Drew (one half of Matmos) and his partner Martin (the other half of Matmos) moved to Baltimore I dunno 10 years ago when I was still living there, and at the time I thought it was nuts because I listened to a lot of Matmos as a teen in particular. Drew is a prolific person in many respects (music and academia) so I thought for sure he would be down to do a track. He sent me this funky bassline and pad/strings track. I did some disco drumming to it and added some synths and sent it back and he said “I’m going to get my friends to read Freud in French to put on top of this.” And that’s what happened! Can you tell?

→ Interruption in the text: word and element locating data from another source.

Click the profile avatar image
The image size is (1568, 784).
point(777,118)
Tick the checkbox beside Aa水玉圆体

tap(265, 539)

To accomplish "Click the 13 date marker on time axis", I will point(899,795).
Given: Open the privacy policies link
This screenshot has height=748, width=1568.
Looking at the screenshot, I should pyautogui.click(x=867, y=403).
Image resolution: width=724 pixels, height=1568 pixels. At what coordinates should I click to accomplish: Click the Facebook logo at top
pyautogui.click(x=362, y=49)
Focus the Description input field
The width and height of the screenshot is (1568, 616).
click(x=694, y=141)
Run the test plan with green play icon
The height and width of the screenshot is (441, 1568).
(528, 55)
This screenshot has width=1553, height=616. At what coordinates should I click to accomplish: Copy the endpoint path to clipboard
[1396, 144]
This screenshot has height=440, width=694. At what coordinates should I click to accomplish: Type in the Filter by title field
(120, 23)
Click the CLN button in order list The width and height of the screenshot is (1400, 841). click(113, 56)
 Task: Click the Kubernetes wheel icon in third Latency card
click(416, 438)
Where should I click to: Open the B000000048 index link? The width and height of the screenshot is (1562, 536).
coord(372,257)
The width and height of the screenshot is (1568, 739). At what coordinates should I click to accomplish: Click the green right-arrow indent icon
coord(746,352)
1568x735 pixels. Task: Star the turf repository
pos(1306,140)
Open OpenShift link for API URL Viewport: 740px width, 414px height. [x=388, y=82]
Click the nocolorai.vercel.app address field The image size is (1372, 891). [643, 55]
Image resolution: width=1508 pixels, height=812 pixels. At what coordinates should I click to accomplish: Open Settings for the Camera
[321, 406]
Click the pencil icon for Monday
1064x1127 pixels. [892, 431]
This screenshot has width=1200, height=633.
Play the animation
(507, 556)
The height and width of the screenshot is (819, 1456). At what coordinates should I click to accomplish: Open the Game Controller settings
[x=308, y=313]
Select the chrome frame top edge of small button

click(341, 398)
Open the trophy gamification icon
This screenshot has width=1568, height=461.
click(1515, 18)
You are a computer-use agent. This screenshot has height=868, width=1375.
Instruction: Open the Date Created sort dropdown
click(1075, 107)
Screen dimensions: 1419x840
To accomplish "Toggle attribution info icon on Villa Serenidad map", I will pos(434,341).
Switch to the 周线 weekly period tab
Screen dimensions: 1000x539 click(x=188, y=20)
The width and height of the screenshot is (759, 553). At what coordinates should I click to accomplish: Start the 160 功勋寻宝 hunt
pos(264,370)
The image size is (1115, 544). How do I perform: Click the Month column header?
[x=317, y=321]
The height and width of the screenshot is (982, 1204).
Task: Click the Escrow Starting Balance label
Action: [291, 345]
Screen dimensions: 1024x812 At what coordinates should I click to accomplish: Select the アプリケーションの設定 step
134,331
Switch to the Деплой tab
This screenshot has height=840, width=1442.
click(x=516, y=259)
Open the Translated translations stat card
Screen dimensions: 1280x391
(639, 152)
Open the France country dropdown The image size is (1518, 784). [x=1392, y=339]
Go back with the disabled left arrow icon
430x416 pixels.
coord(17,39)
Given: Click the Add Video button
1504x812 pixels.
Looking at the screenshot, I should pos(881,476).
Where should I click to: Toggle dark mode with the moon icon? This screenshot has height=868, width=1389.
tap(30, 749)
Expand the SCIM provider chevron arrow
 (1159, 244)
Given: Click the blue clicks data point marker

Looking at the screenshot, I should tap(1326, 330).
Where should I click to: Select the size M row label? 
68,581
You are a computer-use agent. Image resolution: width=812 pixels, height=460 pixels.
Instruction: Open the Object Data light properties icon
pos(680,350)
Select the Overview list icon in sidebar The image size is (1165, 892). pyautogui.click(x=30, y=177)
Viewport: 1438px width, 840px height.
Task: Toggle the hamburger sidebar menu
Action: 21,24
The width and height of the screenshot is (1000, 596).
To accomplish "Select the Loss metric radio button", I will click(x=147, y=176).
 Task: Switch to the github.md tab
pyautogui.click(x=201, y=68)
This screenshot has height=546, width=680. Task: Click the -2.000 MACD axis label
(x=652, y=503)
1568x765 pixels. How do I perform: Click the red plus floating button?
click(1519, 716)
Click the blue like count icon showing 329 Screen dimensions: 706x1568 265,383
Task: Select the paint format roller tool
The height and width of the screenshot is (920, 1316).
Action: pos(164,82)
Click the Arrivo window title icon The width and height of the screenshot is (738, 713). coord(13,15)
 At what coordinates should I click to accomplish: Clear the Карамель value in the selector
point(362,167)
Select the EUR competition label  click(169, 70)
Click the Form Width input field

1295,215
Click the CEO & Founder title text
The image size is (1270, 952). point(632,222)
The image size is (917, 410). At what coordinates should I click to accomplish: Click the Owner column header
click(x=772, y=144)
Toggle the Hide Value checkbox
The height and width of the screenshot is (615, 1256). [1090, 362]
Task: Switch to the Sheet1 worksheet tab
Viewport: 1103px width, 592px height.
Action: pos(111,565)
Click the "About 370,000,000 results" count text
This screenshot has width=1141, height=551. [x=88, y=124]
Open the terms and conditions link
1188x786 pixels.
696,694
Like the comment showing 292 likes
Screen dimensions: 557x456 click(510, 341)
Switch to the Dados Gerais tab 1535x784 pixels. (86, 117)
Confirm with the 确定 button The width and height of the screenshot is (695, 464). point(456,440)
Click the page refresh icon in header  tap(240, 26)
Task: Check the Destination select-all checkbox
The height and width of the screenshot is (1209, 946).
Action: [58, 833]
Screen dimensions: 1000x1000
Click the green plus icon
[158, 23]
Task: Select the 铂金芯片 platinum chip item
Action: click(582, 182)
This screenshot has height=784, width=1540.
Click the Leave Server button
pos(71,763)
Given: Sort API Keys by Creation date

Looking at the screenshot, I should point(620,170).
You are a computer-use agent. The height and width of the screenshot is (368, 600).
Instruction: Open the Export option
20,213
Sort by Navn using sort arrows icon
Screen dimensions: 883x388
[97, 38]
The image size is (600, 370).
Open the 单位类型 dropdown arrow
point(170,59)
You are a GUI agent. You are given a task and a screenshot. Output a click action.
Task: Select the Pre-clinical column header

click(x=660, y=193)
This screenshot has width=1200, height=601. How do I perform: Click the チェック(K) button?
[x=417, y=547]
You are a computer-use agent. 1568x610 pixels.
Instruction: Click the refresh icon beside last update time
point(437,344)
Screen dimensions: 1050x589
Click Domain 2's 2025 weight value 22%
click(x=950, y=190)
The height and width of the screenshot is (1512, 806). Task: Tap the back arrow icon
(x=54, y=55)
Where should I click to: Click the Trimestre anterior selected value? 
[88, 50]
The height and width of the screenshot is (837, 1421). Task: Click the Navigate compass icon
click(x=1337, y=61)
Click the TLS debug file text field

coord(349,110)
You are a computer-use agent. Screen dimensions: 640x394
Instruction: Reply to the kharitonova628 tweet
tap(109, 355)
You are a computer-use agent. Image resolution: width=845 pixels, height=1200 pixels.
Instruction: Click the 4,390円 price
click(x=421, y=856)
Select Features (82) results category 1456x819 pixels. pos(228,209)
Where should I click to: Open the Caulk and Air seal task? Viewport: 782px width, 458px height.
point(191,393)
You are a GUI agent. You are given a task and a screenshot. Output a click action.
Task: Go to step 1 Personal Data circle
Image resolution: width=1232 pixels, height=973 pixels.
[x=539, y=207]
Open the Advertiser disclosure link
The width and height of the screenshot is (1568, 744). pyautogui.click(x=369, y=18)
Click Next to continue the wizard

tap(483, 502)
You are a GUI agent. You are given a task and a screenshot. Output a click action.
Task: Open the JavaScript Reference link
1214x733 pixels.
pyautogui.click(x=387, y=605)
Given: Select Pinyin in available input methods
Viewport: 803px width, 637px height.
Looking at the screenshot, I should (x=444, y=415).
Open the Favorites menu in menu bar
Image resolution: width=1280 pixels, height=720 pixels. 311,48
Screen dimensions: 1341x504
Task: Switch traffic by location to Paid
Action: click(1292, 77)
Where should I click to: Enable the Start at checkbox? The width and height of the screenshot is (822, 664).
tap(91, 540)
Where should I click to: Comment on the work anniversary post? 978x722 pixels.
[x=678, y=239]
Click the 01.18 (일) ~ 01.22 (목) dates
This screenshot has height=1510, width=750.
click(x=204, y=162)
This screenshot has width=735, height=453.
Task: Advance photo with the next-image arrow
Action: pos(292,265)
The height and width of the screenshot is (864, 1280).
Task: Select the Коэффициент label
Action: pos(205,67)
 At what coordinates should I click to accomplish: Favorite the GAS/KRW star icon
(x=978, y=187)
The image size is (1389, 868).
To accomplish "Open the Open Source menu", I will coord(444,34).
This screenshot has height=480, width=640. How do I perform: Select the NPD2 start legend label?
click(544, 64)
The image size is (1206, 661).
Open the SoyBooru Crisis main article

Bakithi Kumalo, the longtime bass player for Paul Simon who it’s been said has the most famous bass solo of all time (the backwards one in “Call Me Al,” was another person I had the good fortune of meeting through my day job. He came the radio station where I work in Philly to be a guest on the air, and he happens to live in Allentown PA. On air he did this very cool loop pedal based improv where he would make percussive sounds with his voice, and then loop kalimba over that and then play the bass on top. We hung out after he was on the show and he was the sweetest dude. I asked if he wanted to play a show with my band The Art Department and he was down! We played a little club called PhilaMOCA in Philly and he was like “where’s the green room?” (there was no green room). The Art Department set was bad, and his set was fun. He asked me to jump on stage to sing Call Me Al but I didn’t know the words but was drunk enough to try. Anyways, I had been working on this song’s guitar lead for a long time and when I realized Bags (that’s his nickname) was down for a collab, I went for a full on “what if I was a baby boomer who had the opportunity to play with the bass player from Graceland” vibe. Talk singing I never do, and was a fun exercise. Lyrically it’s about the collaboration record itself, providing a way to feel close to my friends while not being able to physically be around them.
This is the cute little solo closing number about successfully staving off loneliness and isolation in a hard time via musical collaborations! The end.